Using pointers with class and struct objects

  • Let's define a class (or it could be a struct) as follows: 
    class Date {
public:
    int day;
    int month;
    int year;
    string dayOfWeek; 
    int daysInMonth();
};
  • Pointers can point to a class or struct just like they can to any other variable: 
    Date* dPtr = new Date; // we now have a pointer to a Date object
  • If we want to access the class variables and functions, we could do this: 
    (*dPtr).day = 7;
int numDays = (*dPtr).daysInMonth();
cout << (*dPtr).month << endl;
  • But, this notation is cumbersome, and the parentheses are necessary becasue the "dot" has a higher precedence than the *.
  • So, there is a different, more intuitive syntax, called the arrow syntax: -> 
    dPtr->day = 7;
int numDays = dPtr->daysInMonth();
cout << dPtr->month << endl;
  • Arrow notation, x->var is equivalent to (*x).var, and we will use it exclusively when using classes and structs.

Slide 5

Can you architect a queue?

  • Let's investigate building a queue from a Vector
  • The following class definition for an integer queue would suffice for the enqueue and dequeue functions, with a Vector holding the data. 
    class QueueInt {          // in QueueInt.h
public:
    QueueInt ();          // constructor
  
    void enqueue(int value); // append a value 
    int dequeue();           // return the first-in value
  
private:
    Vector<int> data;     // member variables
};
  • Let's assume that we have the back of the queue on the left, and the front of the queue on the right. If we enqueue eight values, the vector would look like this: 
    back          front
↓             ↓ 
1 2 3 4 5 6 7 8
  • The dequeue operation is relatively straightforward: we just remove and return the element from the end, and the front is now at the previous index: 
    back        front
↓           ↓ 
1 2 3 4 5 6 7 _
  • But, enqueue is more involved. Because the back is on the left of the vector, we have to move all the elements over one, one at at time before placing our value into the vector. If we enqueue(9) on the vector, this is what happens: 
    1 2 3 4 5 6 7 7
1 2 3 4 5 6 6 7
1 2 3 4 5 5 6 7
1 2 3 4 4 5 6 7
1 2 3 3 4 5 6 7
1 2 2 3 4 5 6 7
1 1 2 3 4 5 6 7
9 1 2 3 4 5 6 7
  • If we look at the complexity of enqueue() and dequeue(), we have:
    • enqueue: O(n)
    • dequeue: O(1)

An image that says 'WE CAN DO BETTER'

Slide 6

And Now for Something Completely Different

  • Let's use pointers to make things a bit more interesting.

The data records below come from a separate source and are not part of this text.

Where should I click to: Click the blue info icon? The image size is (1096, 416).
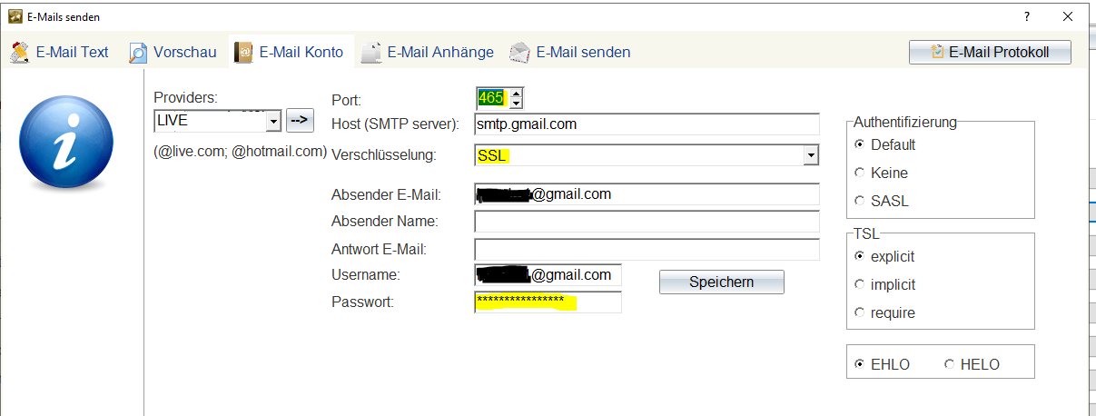(59, 144)
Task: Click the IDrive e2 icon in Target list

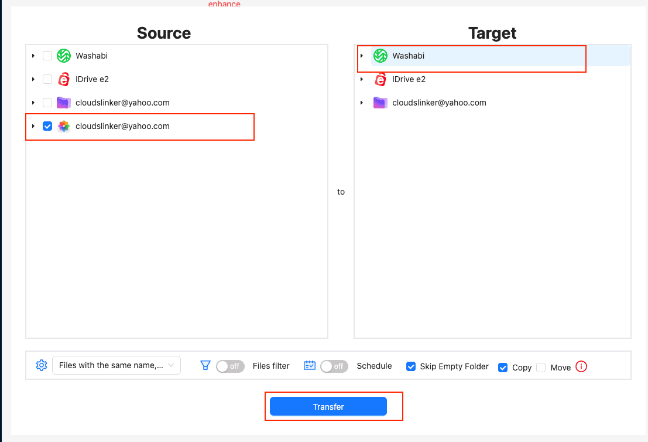Action: (380, 80)
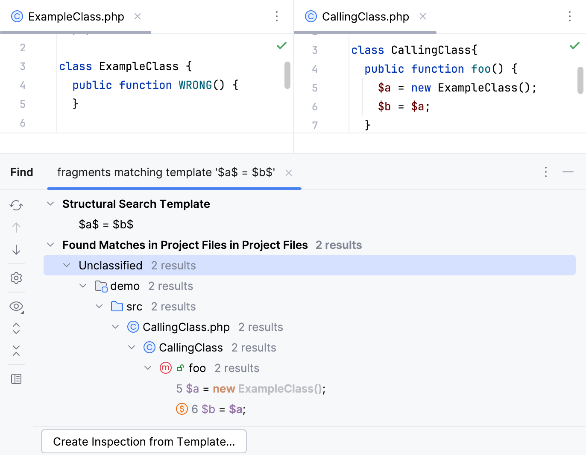Open options menu for CallingClass.php tab
Image resolution: width=586 pixels, height=455 pixels.
570,16
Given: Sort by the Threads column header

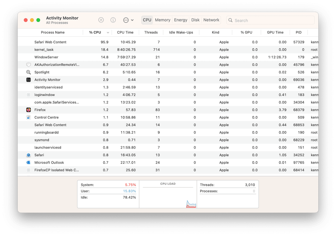Looking at the screenshot, I should (151, 32).
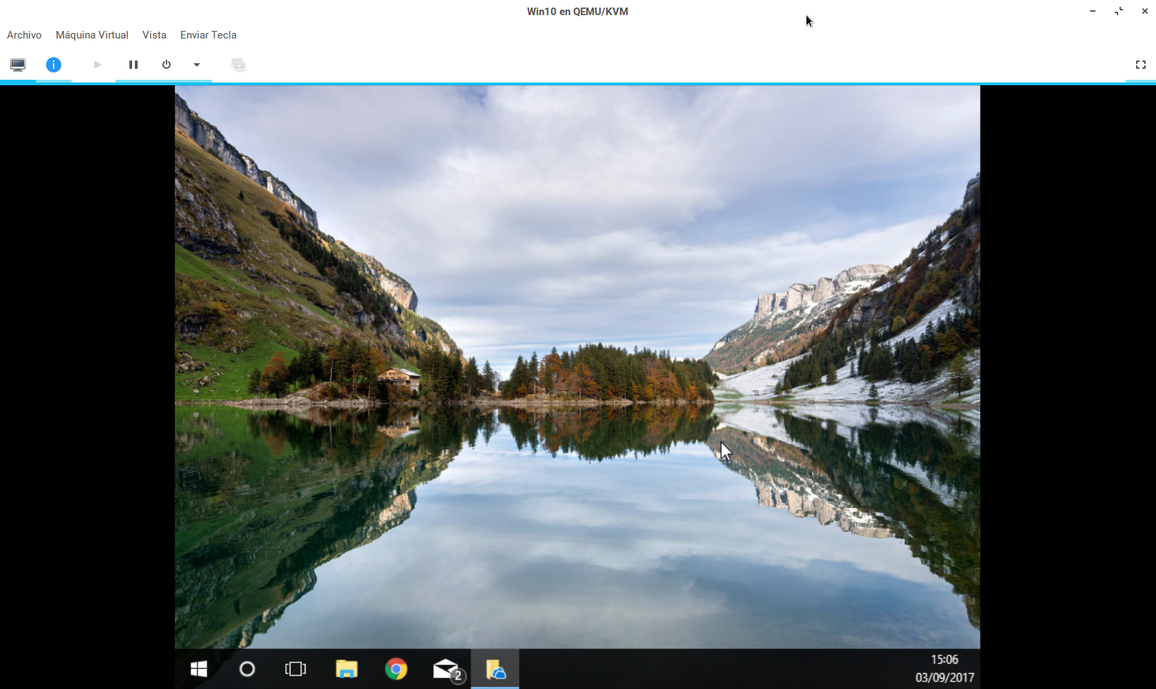This screenshot has height=689, width=1156.
Task: Open the Máquina Virtual menu
Action: (x=92, y=35)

  • Let's say that we have an 8 that we want to put into a queue. We can make a variable that holds an 8, and let's say we do this with dynamic memory.

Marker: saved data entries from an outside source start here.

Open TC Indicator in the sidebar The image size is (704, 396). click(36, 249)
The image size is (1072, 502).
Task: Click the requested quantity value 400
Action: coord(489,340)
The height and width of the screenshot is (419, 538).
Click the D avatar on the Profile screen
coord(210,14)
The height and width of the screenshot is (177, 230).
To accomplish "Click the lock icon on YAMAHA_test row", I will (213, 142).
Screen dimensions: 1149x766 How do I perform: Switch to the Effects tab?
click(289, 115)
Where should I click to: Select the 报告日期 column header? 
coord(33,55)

    An image of an 8 sitting on an otherwise blank canvas

  • Now, let's say we have a data pointer that points to an integer. In this case, it will point to the 8. We now have a queue! The front of the queue is the 8, as is the back of the queue. An image of an 'int* data' pointer that points to the 8
  • Now, what if we want to enqueue(7) into the queue? Well, we can create a 7 just like we created the 8. A 7 in a box on its own

  • What if we simply put a 7 somewhere in memory, and then changed data to point to the 7, and made the 7 (somewhow) point to the 8? (The somehow, by the way, is a pointer that is associated with the 7 called its next pointer, in a struct – we will get to that!).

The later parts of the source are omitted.